From the Outside Looking In
“Surviving Code 3”
When I read about code 3 collisions and their subsequent trail of misery, suffering and loss, I tell myself this doesn’t have to be. As a member of ALERT Int’l, I mentioned my feelings to Captain Yates. He kindly invited me to put it in writing. In my over 25 years of developing driver training technologies, I have found few professions outside of law enforcement that demand as much vigilance, competence and skill in order to survive while performing their job. This is especially the case when driving with lights and siren.
Vigilance in driving requires processing constant situational awareness snapshots of your driving environment, pedestrians, traffic, road conditions, evolving hazards, essentially your changing world second by second.
Competence is your ability to interpret and act upon what your vigilance acknowledges.
Skill is your ability to control the situation that your vigilance and competence has just handed you.

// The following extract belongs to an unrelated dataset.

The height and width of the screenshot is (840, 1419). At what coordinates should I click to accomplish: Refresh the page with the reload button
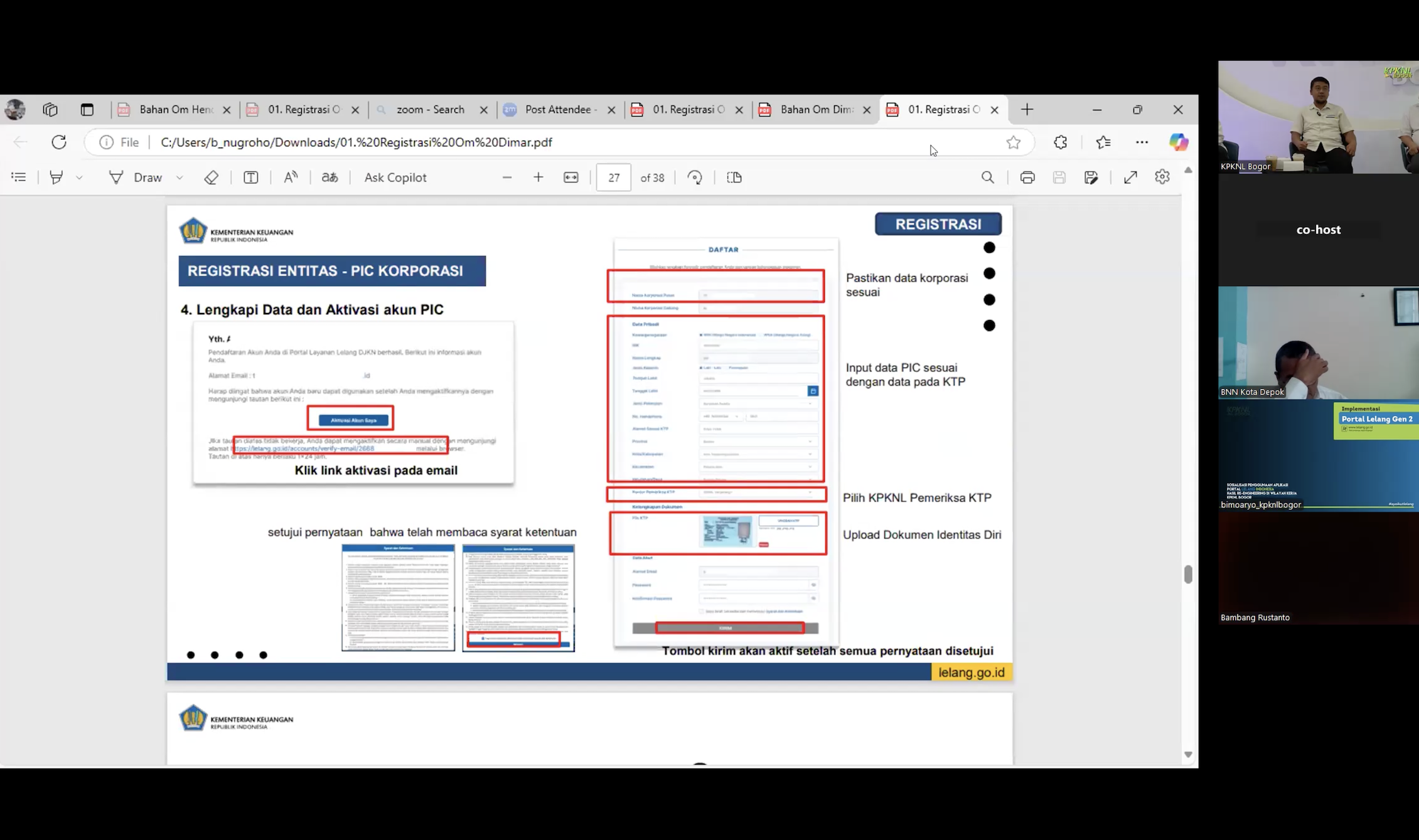pyautogui.click(x=59, y=142)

Those attributes, when balanced can improve an officer’s survive-ability. Developing solutions to safely and effectively reduce police code 3 collisions resides in balancing theses job related qualities. This is easier said than done because in the real world the simple balancing of these three critical attributes are not all the officer is dealing with. When the lights and siren go on, serious distractions compete with the discipline learned in class or on the track; changing physiology, perishability of past training, bad habits creeping in on skills and interpretation of and conformance with department EVO policy.
I have seen the assigned training officer take on the job to maintain or improve officer driving proficiency with little or no department priority for his initiative. But how often does that happen compared to when its needed? Given the complexity of the task to drive code 3 and the seriousness associated with the consequences for when things go wrong, what can be done? Repackaging those nuggets of wisdom reinforces proficiency in vigilance; a first but crucial step in rearming drivers with the tools needed to survive code 3.
Over the last few years, technologies have evolved that can meet these needs. I will be the first to acknowledge that a good training officer can design a training regimen that compensates for the loss of a driver’s ability to recall those essentials for good decision making, however, their time, resource and budget is limited. Technology that is online, available 24/7 and that prepares the driver to make good decisions while navigating the streets with lights and siren exists now. Data collected over the last 4 years confirms that. Depending on the size of your organization, it costs as much as dinner at Burger King. If your department needs help in this area, do some research on the web for “online EVOC tools”; then ask around, what works and what doesn’t work. It seems that until we change what we are doing, we are doing nothing to make a change. It doesn’t have to be.
Reg Welles is the President & CEO of Applied Simulation Technologies.